Он сел на вершине сейфа, по-турецки раздвинув коленки в стороны, и тут все увидели, что, несмотря на жестокое падение, несмотря на странный танец высокого смысла, лицо Верещагина сохраняет прежнюю широкую, добрую, можно сказать даже простецкую улыбку слегка ушибшегося человека.
«Что произошло?» – обратился к этой улыбке, к сидящему на сейфе Верещагину директор; впрочем, он уже начинал прозревать, он уже начинал догадываться, что произошло, волна ярости, тщательно перемешанной с испугом, поднималась уже в его душе, но он сдержался, довольно участливо спросил: «Что произошло?», Верещагин не ответил, и тогда директор снова спросил: «Что произошло?» – он еще немножко надеялся.
«Почему сейф был открыт?» – это уже Верещагин спросил – не прекращая улыбаться – странным голосом, будто оторванным от тела, не происходящим от него. Директор вспомнил, что да, действительно, когда вошли в этот обшарпанный кабинетик, дверца сейфа была чуть приоткрыта и Верещагин не рылся в поисках ключа, он просто распахнул уже приоткрытую дверцу и сунул туда свои руки; голову он сунул потом.

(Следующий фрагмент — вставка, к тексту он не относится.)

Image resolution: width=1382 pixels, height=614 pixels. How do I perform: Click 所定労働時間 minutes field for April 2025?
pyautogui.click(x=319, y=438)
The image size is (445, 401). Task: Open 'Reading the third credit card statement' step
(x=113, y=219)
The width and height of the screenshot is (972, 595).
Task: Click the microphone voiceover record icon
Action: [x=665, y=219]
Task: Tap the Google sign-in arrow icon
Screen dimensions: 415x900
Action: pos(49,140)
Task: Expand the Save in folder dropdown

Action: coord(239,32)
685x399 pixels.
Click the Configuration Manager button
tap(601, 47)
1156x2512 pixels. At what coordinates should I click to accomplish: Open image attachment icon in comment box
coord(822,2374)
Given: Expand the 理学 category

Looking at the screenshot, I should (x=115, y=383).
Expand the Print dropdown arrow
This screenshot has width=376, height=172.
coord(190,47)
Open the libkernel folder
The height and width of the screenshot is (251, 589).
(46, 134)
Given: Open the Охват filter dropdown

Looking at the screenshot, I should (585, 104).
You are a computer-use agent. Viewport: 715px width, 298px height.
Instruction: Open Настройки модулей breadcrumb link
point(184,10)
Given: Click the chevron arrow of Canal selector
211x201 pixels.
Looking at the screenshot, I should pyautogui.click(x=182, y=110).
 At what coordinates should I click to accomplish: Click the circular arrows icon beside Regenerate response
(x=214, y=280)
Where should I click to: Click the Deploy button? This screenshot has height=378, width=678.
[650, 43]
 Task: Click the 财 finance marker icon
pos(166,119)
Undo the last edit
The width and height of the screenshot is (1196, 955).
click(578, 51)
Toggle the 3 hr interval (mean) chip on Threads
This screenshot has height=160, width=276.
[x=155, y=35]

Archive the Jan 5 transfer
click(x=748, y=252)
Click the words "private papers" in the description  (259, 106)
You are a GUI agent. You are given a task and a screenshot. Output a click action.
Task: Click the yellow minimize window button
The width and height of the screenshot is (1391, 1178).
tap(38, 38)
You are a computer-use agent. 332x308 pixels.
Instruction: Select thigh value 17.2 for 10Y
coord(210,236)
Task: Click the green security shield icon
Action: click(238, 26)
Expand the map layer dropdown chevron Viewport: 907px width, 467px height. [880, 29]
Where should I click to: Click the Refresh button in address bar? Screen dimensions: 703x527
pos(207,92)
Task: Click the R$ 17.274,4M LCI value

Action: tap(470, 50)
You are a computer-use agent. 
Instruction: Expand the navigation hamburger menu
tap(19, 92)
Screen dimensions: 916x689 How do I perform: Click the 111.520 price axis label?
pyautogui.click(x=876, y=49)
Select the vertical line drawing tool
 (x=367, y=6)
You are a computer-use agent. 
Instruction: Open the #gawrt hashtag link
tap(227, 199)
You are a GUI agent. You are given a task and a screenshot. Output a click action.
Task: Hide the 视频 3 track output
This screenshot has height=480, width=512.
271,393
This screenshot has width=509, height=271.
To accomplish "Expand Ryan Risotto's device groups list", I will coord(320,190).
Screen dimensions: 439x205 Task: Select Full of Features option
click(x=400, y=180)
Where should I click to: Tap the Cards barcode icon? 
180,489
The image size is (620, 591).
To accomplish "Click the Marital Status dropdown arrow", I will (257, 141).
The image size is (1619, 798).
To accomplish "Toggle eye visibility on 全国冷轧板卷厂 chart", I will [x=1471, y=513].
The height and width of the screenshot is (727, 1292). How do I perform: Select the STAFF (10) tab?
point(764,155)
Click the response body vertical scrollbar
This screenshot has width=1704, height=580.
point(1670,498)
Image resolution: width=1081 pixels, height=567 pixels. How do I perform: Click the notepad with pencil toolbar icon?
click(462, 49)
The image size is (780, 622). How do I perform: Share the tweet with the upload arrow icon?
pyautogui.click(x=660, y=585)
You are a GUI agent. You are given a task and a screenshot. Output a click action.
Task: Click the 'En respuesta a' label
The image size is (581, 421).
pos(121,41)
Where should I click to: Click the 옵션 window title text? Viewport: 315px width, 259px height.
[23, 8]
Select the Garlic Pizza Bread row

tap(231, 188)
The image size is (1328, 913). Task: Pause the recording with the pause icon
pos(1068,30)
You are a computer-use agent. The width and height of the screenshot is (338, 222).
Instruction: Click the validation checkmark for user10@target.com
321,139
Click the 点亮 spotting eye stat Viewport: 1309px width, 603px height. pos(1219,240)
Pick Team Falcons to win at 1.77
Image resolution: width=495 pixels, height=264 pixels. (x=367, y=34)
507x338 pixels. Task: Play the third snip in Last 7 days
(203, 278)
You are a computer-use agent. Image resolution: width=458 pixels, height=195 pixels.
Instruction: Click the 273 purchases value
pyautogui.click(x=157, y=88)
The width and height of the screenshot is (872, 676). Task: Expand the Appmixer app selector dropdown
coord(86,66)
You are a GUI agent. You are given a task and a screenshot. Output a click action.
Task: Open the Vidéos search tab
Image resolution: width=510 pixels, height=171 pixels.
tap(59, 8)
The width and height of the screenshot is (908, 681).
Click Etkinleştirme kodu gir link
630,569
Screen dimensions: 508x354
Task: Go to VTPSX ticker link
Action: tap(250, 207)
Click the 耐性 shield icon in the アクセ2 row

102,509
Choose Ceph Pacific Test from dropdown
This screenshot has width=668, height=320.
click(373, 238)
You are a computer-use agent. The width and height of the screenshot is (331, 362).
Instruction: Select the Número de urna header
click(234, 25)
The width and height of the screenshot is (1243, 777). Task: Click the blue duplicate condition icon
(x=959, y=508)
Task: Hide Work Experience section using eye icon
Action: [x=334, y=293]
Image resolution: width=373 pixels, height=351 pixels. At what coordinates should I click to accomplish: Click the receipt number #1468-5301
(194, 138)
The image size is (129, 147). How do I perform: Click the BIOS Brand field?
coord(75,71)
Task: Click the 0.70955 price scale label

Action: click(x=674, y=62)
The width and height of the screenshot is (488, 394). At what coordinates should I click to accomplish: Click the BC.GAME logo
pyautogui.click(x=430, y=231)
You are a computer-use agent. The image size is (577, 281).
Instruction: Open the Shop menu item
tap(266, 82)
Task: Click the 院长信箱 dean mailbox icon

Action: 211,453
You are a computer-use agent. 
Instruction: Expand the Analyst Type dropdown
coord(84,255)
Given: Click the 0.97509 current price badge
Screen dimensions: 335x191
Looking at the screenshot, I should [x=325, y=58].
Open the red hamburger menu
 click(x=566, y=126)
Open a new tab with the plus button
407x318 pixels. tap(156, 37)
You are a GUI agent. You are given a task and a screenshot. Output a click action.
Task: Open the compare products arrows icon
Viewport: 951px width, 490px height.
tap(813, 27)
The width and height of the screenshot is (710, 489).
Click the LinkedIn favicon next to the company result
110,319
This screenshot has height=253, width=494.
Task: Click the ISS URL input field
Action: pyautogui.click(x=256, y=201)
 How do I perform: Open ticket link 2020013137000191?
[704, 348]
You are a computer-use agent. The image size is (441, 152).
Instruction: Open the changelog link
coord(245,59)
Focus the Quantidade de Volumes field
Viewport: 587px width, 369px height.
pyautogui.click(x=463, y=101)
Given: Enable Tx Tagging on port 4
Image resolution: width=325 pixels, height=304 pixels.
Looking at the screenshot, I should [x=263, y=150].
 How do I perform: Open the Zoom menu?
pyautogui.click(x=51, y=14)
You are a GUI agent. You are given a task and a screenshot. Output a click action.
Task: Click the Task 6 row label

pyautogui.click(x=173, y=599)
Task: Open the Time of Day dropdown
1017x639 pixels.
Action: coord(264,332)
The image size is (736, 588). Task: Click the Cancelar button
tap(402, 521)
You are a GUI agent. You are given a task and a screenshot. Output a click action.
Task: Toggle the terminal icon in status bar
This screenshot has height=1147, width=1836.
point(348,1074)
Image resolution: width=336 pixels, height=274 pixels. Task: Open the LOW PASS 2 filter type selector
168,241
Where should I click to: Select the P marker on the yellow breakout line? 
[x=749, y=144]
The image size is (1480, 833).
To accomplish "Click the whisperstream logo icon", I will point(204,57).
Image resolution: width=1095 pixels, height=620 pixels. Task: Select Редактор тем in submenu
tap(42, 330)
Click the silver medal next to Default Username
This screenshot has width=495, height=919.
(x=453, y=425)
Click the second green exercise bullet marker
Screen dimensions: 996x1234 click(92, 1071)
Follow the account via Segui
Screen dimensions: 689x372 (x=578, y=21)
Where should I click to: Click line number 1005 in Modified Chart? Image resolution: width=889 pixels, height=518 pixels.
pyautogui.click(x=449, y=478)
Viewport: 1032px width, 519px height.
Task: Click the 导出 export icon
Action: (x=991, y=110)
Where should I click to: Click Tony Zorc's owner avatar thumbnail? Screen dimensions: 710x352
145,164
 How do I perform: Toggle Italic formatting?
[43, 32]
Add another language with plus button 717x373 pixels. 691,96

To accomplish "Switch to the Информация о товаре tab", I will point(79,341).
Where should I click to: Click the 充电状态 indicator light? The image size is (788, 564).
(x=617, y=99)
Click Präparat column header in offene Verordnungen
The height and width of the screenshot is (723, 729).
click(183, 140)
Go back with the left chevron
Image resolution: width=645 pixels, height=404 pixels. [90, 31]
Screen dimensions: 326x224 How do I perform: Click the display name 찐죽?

Но тогда Верещагин не спрашивал, почему сейф открыт, он распахнул дверцу, и все, директор решил, что, наверное, так и нужно, хотя удивился в первое мгновенье, но тут же сказал себе: «Значит, так нужно» – в тот момент он очень верил Верещагину и в Верещагина, даже думал его мыслями, перенял даже его странности, что гораздо больше, чем просто верить, он слился с ним воедино, даже как бы в соавторство по творению Кристалла вошел, – ах, как глупо он попался, глупо и непростительно, – опытный руководитель, на хорошем счету у областного и министерского начальства, стреляный воробей, хват; можно даже сказать, ловкач и пройдоха, а вот как попался – разве он мог подумать, что…
Что он не мог подумать?
Разве он мог подумать, что…
Верещагин продолжал улыбаться. «Разве я не запирал сейф?» – спросил он.
Директор посмотрел на сидящего поверх сейфа человека, на его странную улыбку и напрягся весь. Он еще на что-то надеялся.